The financial manager may want to value the business for many financial reasons, including a purchase, sales, merger, litigation, tax matter and attempt to expand the credit line. The valuation depends on the purpose at hand. Corporate valuation provides the financial manager with several sound ways to calculate what the entity is worth. The valuation methods may apply to any situation in which the value of the business must be made.

In valuing the business, the following factors should be taken into account; nature of the company and its major operations, competition, economic and politics, health of the industry, customer base, history of the business, degree of risk, trend and stability of earning, marketing factors, maturity of business, financial status, growth potential and quality of management.
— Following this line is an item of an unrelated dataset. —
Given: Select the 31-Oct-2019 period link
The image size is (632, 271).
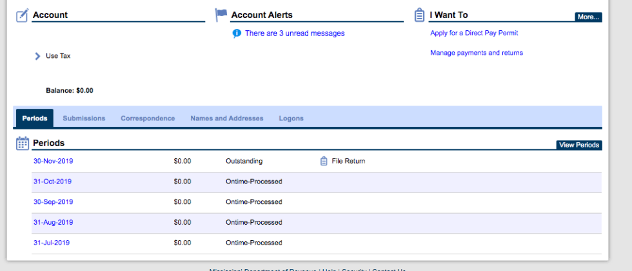Looking at the screenshot, I should [52, 182].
As the first step in valuation, the key financial information must be accumulated and analyzed, including historical and foretasted financial statements. The major assumptions of the valuation must be clearly spelled out.

The valuation methods are based on assumption that an entity is a “going concern”. the valuation approaches may be profit or assets oriented. Earning may be capitalized at an appropriate multiplier. Future adjusted cash earnings may be discounted by the projected rate of return. Assets may be valued at fair market value, such as by appraisals.

Business valuation software exists, including those with many ratios and graphs. Software packages may use multiple valuation methods. The packages may include historical and projected earnings and cash flow date.

Reasons for valuation of business enterprise


1) Amalgamation or merger with another enterprise.
2) Closure and sale of assets due to liquidation or other reasons.
3) Assessment of fund-raising capacity and required rating by lenders.
4) Issue of shares.
5) Partial or full privatization.
6) The enterprise’s own internal exercise for the knowledge of owners and top executives.
7) Group restructuring exercise leading to mergers and DE-mergers inside the group.
8) Strategic alliances and joint ventures with domestic and international partners.
9) Sale (or exchange) of a few assets, brands and other claims.
10) Governmental requirements for taxation, securitization, etc.
11) Rehabilitation of a sick or dying enterprise.
12) Significant change to be made in the value-chain knowing the independent strength of value-drivers contributing to the value-chain of the enterprise.
13) Converting key employees into entrepreneurial employees and then into equal partners in the enterprise.
14) Valuation of goodwill for its presentation in the balance sheet or for charging royalty to dealers, representatives, group-members, etc.
15) Partial valuation of certain divisions and product-lines, for partial restructuring.